The move follows discussion with shareholders and is ahead of the annual meeting set for April 29, the Chicago-based company said in a regulatory filing.
Duberstein will now approve board meeting agendas and schedules as well as the type of information provided for the meetings; preside at some meetings; be a liaison between the chairman and the directors; be available for direct communication with shareholders; and call board meetings when necessary.
Boeing had sought to block a vote on a plan submitted by shareholder Ray Chevedden to strengthen oversight by splitting the combined roles currently held by Jim McNerney. The U.S. Securities and Exchange Commission said Jan. 29 the company couldn't exclude the proposal from its proxy.
The shareholder proposal calls for an independent director to chair Boeing's board instead of the CEO and cited McNerney's service as Procter & Gamble's lead director and his membership of IBM's board as potential distractions from his work at Boeing.
Chevedden reiterated his concerns in a letter to the SEC on Jan. 16, the day regulators worldwide began grounding Boeing's 787 Dreamliner to investigate battery faults.
Boeing has since completed testing of a proposed redesign of the batteries and is awaiting regulator approval for flights to resume. The Dreamliner was plagued by seven delays during its development and was more than three years behind schedule when it entered service in late 2011.

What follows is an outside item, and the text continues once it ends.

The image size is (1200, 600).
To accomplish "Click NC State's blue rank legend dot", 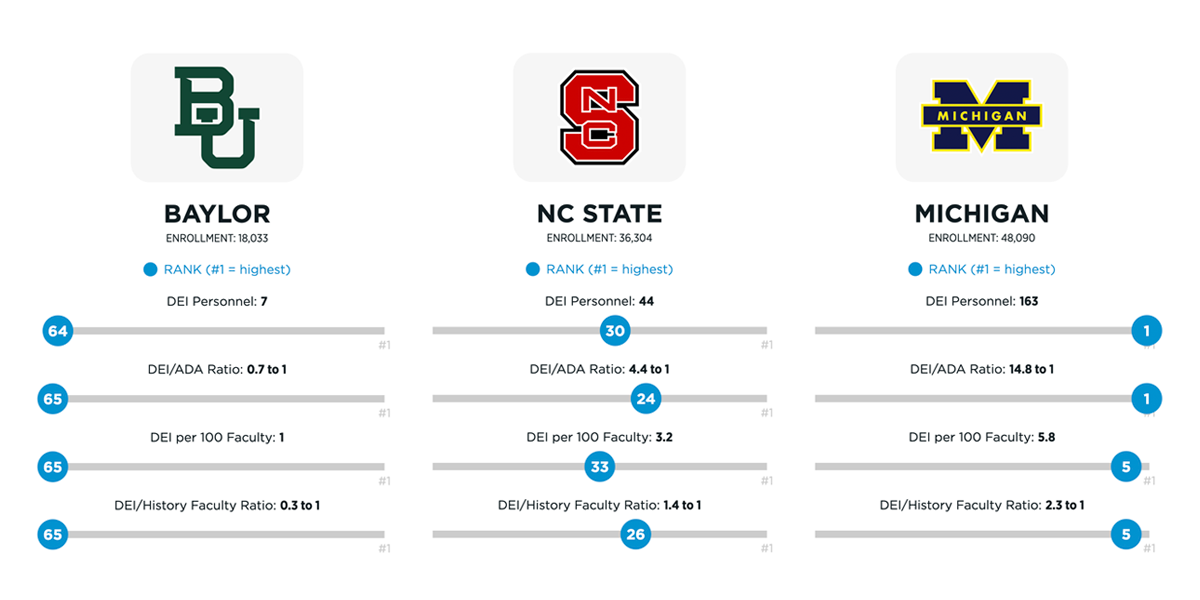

The amendment to Duberstein's duties moves the lead director's position from an advisory role to one that gives express approval in certain areas, said John Dern, a Boeing spokesman.
"The changes are meant to assure shareholders that Boeing's lead director role is a strong one and that our board structure provides independence, accountability and alignment with shareholder interests," Dern said.
McNerney, 63, joined Boeing's board in 2001 and has been chairman and CEO since 2005. Duberstein, 68, who has served on Boeing's board since 1997, was a chief of staff to former President Ronald Reagan before founding Washington lobbying firm Duberstein Group.
Shareholders rejected a similar proposal in 2011, with 35 percent of votes cast for the proposal versus 64 percent against and less than 1 percent abstaining, according to an SEC filing.